=== Textauszug ===
◇ ◇ ◇ ◇ ◇ ◇ ◇

«It’s fake change», sagte einmal der Projektleiter eines Kulturwandel-Projekts zu mir, «wir sollten nicht zu viel Aufwand betreiben». Wann ist Change nur Fake Change? Was sind die Risiken von Fake Change? Wen betreffen sie? Kann Fake Change auch ok sein?
Das erwähnte Projekt sollte dazu beitragen, den Frauenanteil in Führungspositionen zu erhöhen. Es endete damit, dass der Projektleiter die Ergebnisse des Vorprojekts an die neue «Leiterin Diversity & Inclusion» übergab. Der Projektleiter hatte sein Projekt damit erfolgreich abgeschlossen und die nun zuständige Spezialistin hatte das Problem.
Denn solche Veränderungen sind nicht an eine Stelle delegierbar. Eine zuständige Stelle kann lediglich Umsetzungsaktivitäten orchestrieren, die von der Führung gewollt sein müssen und zu Ergebnissen führen, die von allen als vorteilhaft erlebt werden.
The law of quantity
Es gibt Themen, zu denen im Grundsatz alle Ja sagen und die doch enorm schwierig in der Umsetzung sind. Zumindest wenn sie ohne direkten Impact auf das Geschäftsergebnis sind. Erst wenn ein Thema nachweislich zur Steigerung des Geschäftserfolgs oder zur Verbesserung des Images beiträgt, wird es intern handlungsrelevant.
Das Risiko von Fake Change erlebe ich vor allem bei Projekten, die auf eine Veränderung von Werten, Einstellungen und Verhalten abzielen. Solche Projekte sind kaum ursächlich auf finanziellen Erfolg oder Image-Vorteile zu beziehen.
Viel einfacher ist es, z.B. Prozesseffizienz durch Einführung einer neuen Software herzustellen. Die Mitarbeitenden mögen sich dagegen sträuben, doch es wirkt die normative Kraft des Faktischen. Alle müssen das neue System nutzen und es gibt einen Effekt, z.B. kürzere Durchlaufzeiten im Prozess.
Themen mit Fake Change Risiko
Auch bei Mindset-Themen braucht es Quantität der Anwendung, damit ein Effekt spürbar wird. Eine ausreichende Anzahl Menschen muss sich in relevanten Situationen über eine gewisse Zeit in bestimmter Weise verhalten und damit erfolgreich sein. So entsteht Unternehmenskultur.
In einer Bank hat mir vor ein paar Jahren der Leiter Unternehmenskommunikation von der Erstellung des Reports zum Thema Corporate Social Responsibility (CSR) erzählte. Das fiel in seine Zuständigkeit. Also CSR = PR. Was weder Grundidee noch Zweck von CSR ist. Aber es hatte einen Effekt.

◇ ◇ ◇ ◇ ◇ ◇ ◇

Material zum Auffinden beschriebener Objekte:

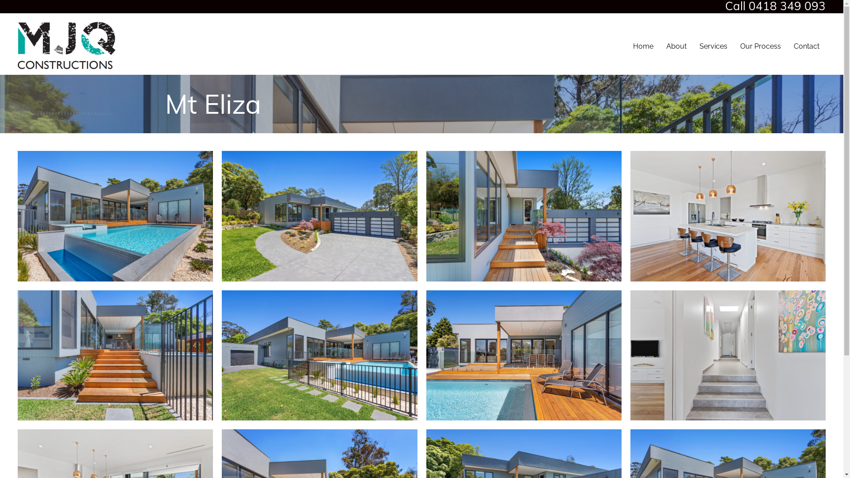 The height and width of the screenshot is (478, 850). What do you see at coordinates (713, 46) in the screenshot?
I see `'Services'` at bounding box center [713, 46].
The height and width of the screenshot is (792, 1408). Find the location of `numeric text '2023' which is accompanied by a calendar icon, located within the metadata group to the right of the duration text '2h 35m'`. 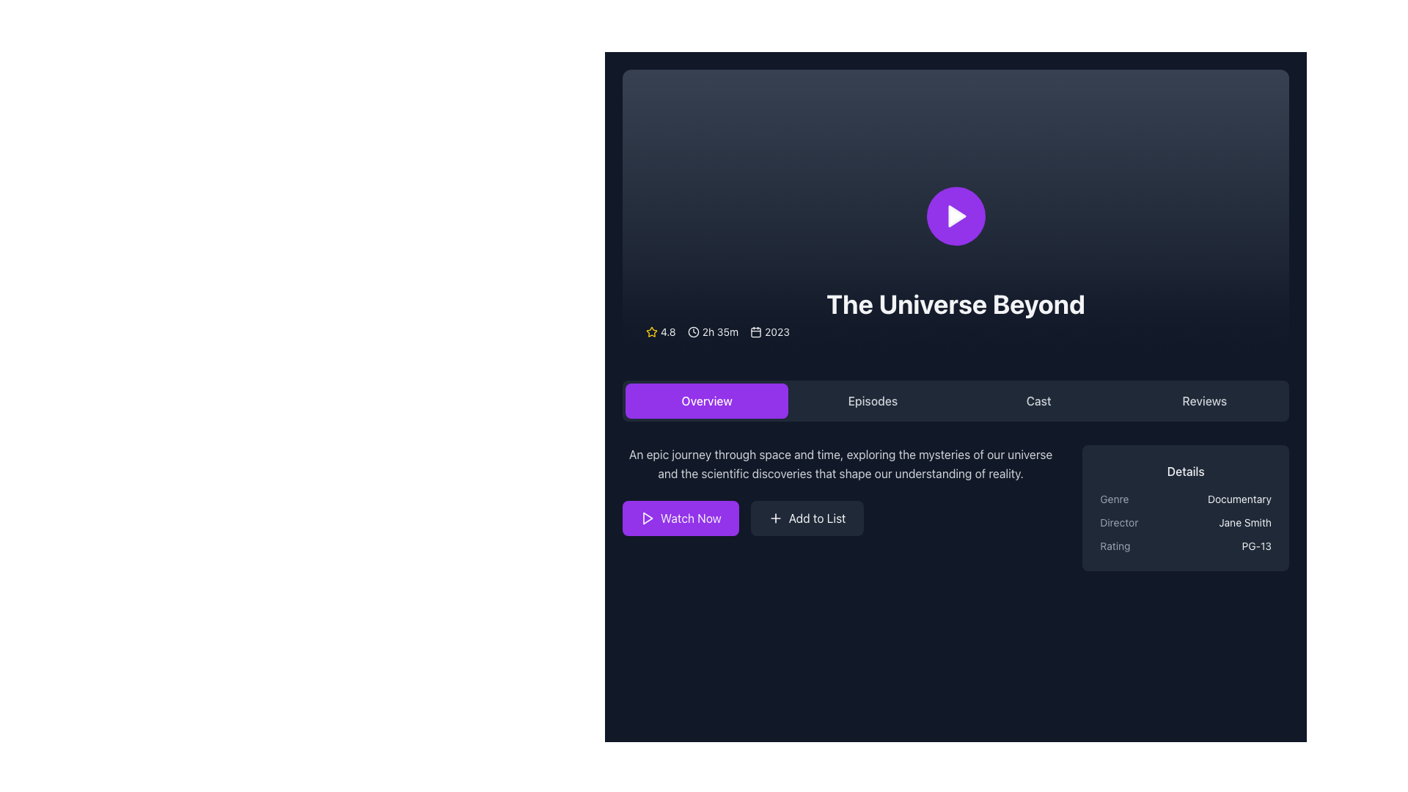

numeric text '2023' which is accompanied by a calendar icon, located within the metadata group to the right of the duration text '2h 35m' is located at coordinates (769, 331).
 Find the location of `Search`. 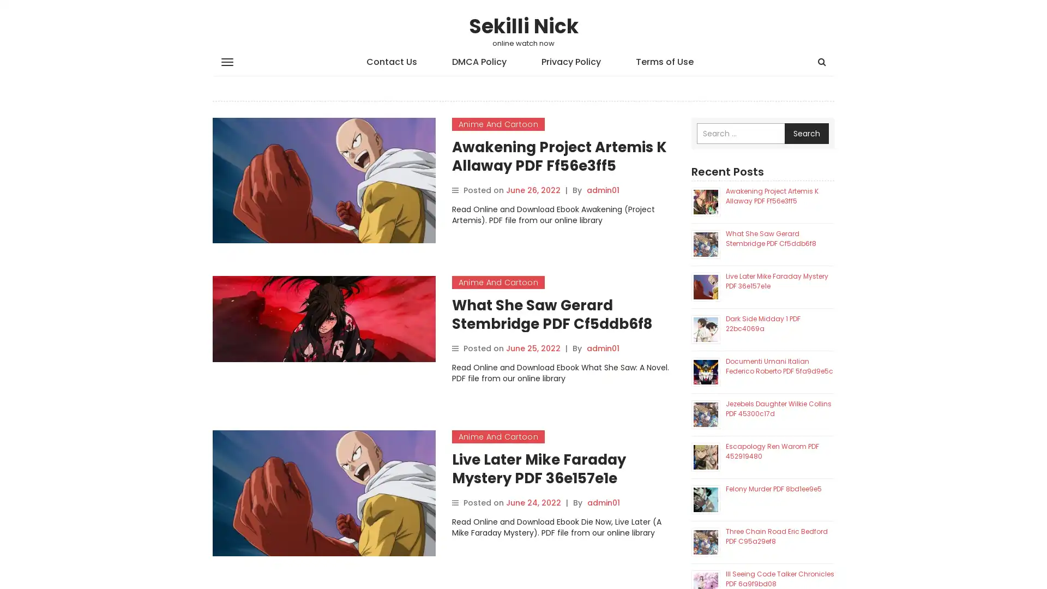

Search is located at coordinates (806, 133).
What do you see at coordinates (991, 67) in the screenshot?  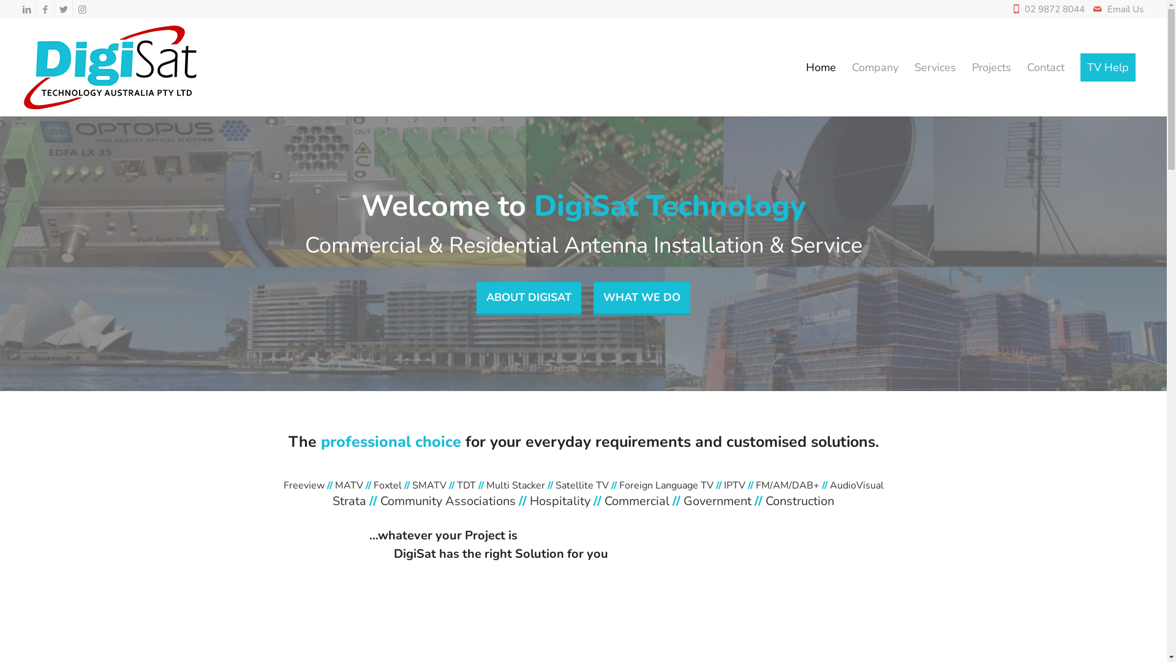 I see `'Projects'` at bounding box center [991, 67].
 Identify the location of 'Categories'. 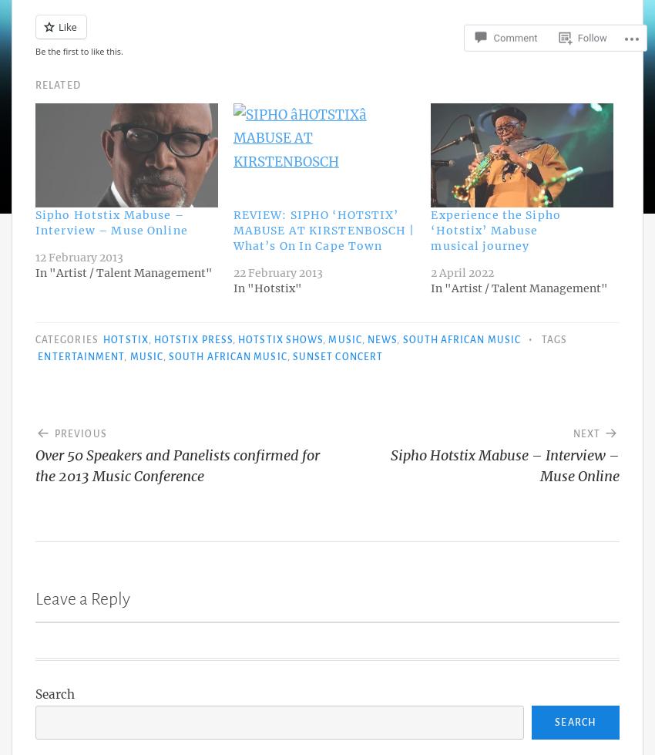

◇ ◇ ◇ ◇ ◇ ◇ ◇

=== Aufgabenstellung ===
Gib aus dem Textauszug über Fake Change den Abschnitt wortgetreu wieder, der mit „Das Risiko von“ beginnt und sich bis „So entsteht Unternehmenskultur.“ erstreckt.

=== Lösung ===
Das Risiko von Fake Change erlebe ich vor allem bei Projekten, die auf eine Veränderung von Werten, Einstellungen und Verhalten abzielen. Solche Projekte sind kaum ursächlich auf finanziellen Erfolg oder Image-Vorteile zu beziehen.
Viel einfacher ist es, z.B. Prozesseffizienz durch Einführung einer neuen Software herzustellen. Die Mitarbeitenden mögen sich dagegen sträuben, doch es wirkt die normative Kraft des Faktischen. Alle müssen das neue System nutzen und es gibt einen Effekt, z.B. kürzere Durchlaufzeiten im Prozess.
Themen mit Fake Change Risiko
Auch bei Mindset-Themen braucht es Quantität der Anwendung, damit ein Effekt spürbar wird. Eine ausreichende Anzahl Menschen muss sich in relevanten Situationen über eine gewisse Zeit in bestimmter Weise verhalten und damit erfolgreich sein. So entsteht Unternehmenskultur.